Saturday, 16 January 2016

Smiling and Waving and Looking So Fine

Bowie in Brecht's Baal
RIP David Bowie

How do you pay tribute to someone you never met but who contributed to your emerging self? There’s a line in Nicolas Roeg’s The Man Who Fell To Earth directed at Bowie by Candy Clark’s character, Mary-Lou:
You know, Tommy, you’re a freak. I don’t mean that unkindly. I like freaks. And that’s why I like you.
The Man Who Sold The World

I don’t know whether or not the lyric below is my favourite Bowie lyric (and possibly song) – I could have chosen ANYTHING from Ziggy Stardust and the Spiders from Mars which I must have played over a hundred times.
We passed upon the stair, we spoke of was and when
Although I wasn’t there, he said I was his friend
Which came as some surprise, I spoke into his eyes
I thought you died alone, a long long time ago

Oh no, not me
I never lost control
You’re face to face
With the man who sold the world

I laughed and shook his hand, and made my way back home
I searched for form and land, for years and years I roamed
I gazed a gazely stare at all the millions here
We must have died alone, a long long time ago

Who knows?  Not me
We never lost control
You’re face to face
With the man who sold the world
Some lyrics are just funny (When you’re a boy/You can wear a uniform from Boys Keep Swinging), some are mysterious (Rule Britannia is out of bounds/To my mother, my dog and clowns from Life on Mars?) and some are pure poetry (Your circuit’s dead/There’s something wrong/Can you hear me, Major Tom? from Space Oddity.) His songs will endure.

[RECORDS PROVIDED]:

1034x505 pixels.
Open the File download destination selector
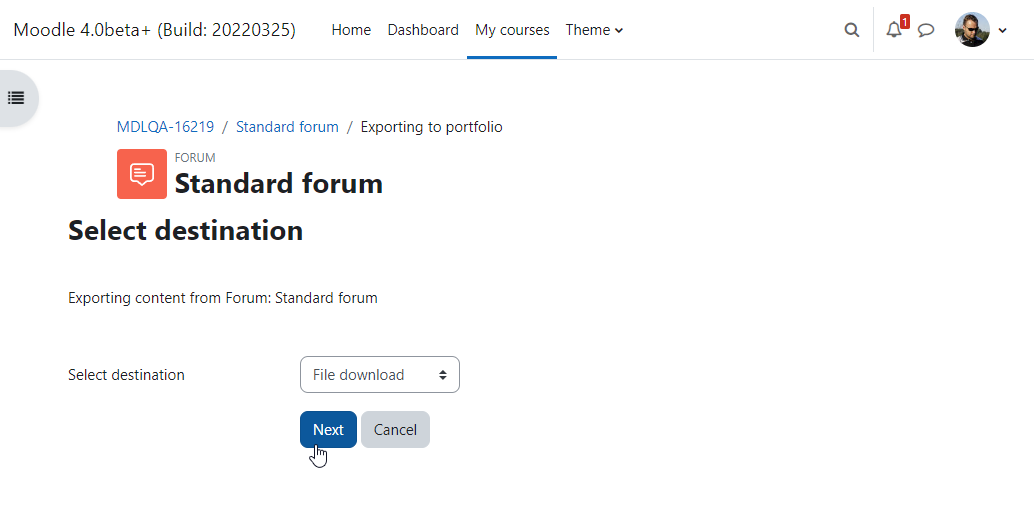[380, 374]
...
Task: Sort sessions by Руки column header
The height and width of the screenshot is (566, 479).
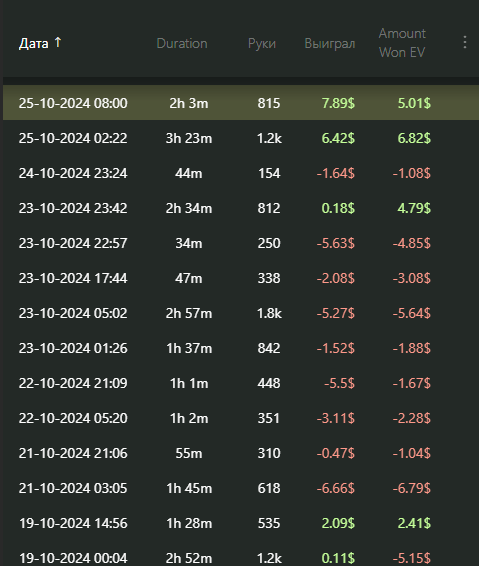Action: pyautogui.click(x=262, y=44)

[WHAT YOU WILL DO]: Rewrite the passage of the post about David Bowie that begins with the words "How do you pay" and ends with "I like you.", substituting "Thomas" for "Tommy".

[ANSWER BELOW]:
How do you pay tribute to someone you never met but who contributed to your emerging self? There’s a line in Nicolas Roeg’s The Man Who Fell To Earth directed at Bowie by Candy Clark’s character, Mary-Lou:
You know, Thomas, you’re a freak. I don’t mean that unkindly. I like freaks. And that’s why I like you.